TASK PROMPT: Recast every line of the material below as a JSON list of strings, one string per line, leaving out blank lines.

[Entries for pointing to words and elements]
-----

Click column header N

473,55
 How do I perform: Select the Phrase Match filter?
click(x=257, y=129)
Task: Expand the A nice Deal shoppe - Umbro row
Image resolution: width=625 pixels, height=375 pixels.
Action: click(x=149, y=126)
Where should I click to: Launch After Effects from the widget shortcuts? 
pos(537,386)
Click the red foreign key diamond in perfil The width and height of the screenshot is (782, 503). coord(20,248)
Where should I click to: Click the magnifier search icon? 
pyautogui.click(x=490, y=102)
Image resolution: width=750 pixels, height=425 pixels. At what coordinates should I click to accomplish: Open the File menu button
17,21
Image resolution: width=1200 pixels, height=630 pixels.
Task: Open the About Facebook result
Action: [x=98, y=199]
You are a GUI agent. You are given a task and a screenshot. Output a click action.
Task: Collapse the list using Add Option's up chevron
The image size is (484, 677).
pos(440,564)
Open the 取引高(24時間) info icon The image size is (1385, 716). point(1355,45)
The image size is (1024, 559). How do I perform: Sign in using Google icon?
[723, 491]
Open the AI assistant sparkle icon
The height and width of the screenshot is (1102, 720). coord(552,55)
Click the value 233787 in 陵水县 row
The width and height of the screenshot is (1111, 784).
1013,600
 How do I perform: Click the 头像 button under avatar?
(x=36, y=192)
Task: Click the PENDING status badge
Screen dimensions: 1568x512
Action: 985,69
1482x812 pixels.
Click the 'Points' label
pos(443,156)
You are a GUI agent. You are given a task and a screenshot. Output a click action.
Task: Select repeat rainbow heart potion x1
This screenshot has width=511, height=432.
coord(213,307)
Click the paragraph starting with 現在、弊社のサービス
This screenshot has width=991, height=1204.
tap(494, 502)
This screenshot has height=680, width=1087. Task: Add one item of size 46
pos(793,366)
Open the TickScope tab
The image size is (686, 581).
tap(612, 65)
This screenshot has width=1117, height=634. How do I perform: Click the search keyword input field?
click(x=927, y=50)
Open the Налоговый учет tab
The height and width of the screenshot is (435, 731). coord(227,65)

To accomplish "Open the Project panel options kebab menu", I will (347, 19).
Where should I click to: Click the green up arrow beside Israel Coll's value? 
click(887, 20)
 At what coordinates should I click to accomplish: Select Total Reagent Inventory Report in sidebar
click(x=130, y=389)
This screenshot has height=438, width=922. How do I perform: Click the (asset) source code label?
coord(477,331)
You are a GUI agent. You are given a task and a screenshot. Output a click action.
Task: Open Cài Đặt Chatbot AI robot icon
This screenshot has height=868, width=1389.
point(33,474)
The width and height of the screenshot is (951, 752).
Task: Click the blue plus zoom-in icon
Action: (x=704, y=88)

-----

SOLUTION TO THIS TASK:
[
  "Click column header N",
  "473,55",
  " How do I perform: Select the Phrase Match filter?",
  "click(x=257, y=129)",
  "Task: Expand the A nice Deal shoppe - Umbro row",
  "Image resolution: width=625 pixels, height=375 pixels.",
  "Action: click(x=149, y=126)",
  "Where should I click to: Launch After Effects from the widget shortcuts? ",
  "pos(537,386)",
  "Click the red foreign key diamond in perfil The width and height of the screenshot is (782, 503). coord(20,248)",
  "Where should I click to: Click the magnifier search icon? ",
  "pyautogui.click(x=490, y=102)",
  "Image resolution: width=750 pixels, height=425 pixels. At what coordinates should I click to accomplish: Open the File menu button",
  "17,21",
  "Image resolution: width=1200 pixels, height=630 pixels.",
  "Task: Open the About Facebook result",
  "Action: [x=98, y=199]",
  "You are a GUI agent. You are given a task and a screenshot. Output a click action.",
  "Task: Collapse the list using Add Option's up chevron",
  "The image size is (484, 677).",
  "pos(440,564)",
  "Open the 取引高(24時間) info icon The image size is (1385, 716). point(1355,45)",
  "The image size is (1024, 559). How do I perform: Sign in using Google icon?",
  "[723, 491]",
  "Open the AI assistant sparkle icon",
  "The height and width of the screenshot is (1102, 720). coord(552,55)",
  "Click the value 233787 in 陵水县 row",
  "The width and height of the screenshot is (1111, 784).",
  "1013,600",
  " How do I perform: Click the 头像 button under avatar?",
  "(x=36, y=192)",
  "Task: Click the PENDING status badge",
  "Screen dimensions: 1568x512",
  "Action: 985,69",
  "1482x812 pixels.",
  "Click the 'Points' label",
  "pos(443,156)",
  "You are a GUI agent. You are given a task and a screenshot. Output a click action.",
  "Task: Select repeat rainbow heart potion x1",
  "This screenshot has width=511, height=432.",
  "coord(213,307)",
  "Click the paragraph starting with 現在、弊社のサービス",
  "This screenshot has width=991, height=1204.",
  "tap(494, 502)",
  "This screenshot has height=680, width=1087. Task: Add one item of size 46",
  "pos(793,366)",
  "Open the TickScope tab",
  "The image size is (686, 581).",
  "tap(612, 65)",
  "This screenshot has width=1117, height=634. How do I perform: Click the search keyword input field?",
  "click(x=927, y=50)",
  "Open the Налоговый учет tab",
  "The height and width of the screenshot is (435, 731). coord(227,65)",
  "To accomplish \"Open the Project panel options kebab menu\", I will (347, 19).",
  "Where should I click to: Click the green up arrow beside Israel Coll's value? ",
  "click(887, 20)",
  " At what coordinates should I click to accomplish: Select Total Reagent Inventory Report in sidebar",
  "click(x=130, y=389)",
  "This screenshot has height=438, width=922. How do I perform: Click the (asset) source code label?",
  "coord(477,331)",
  "You are a GUI agent. You are given a task and a screenshot. Output a click action.",
  "Task: Open Cài Đặt Chatbot AI robot icon",
  "This screenshot has height=868, width=1389.",
  "point(33,474)",
  "The width and height of the screenshot is (951, 752).",
  "Task: Click the blue plus zoom-in icon",
  "Action: (x=704, y=88)"
]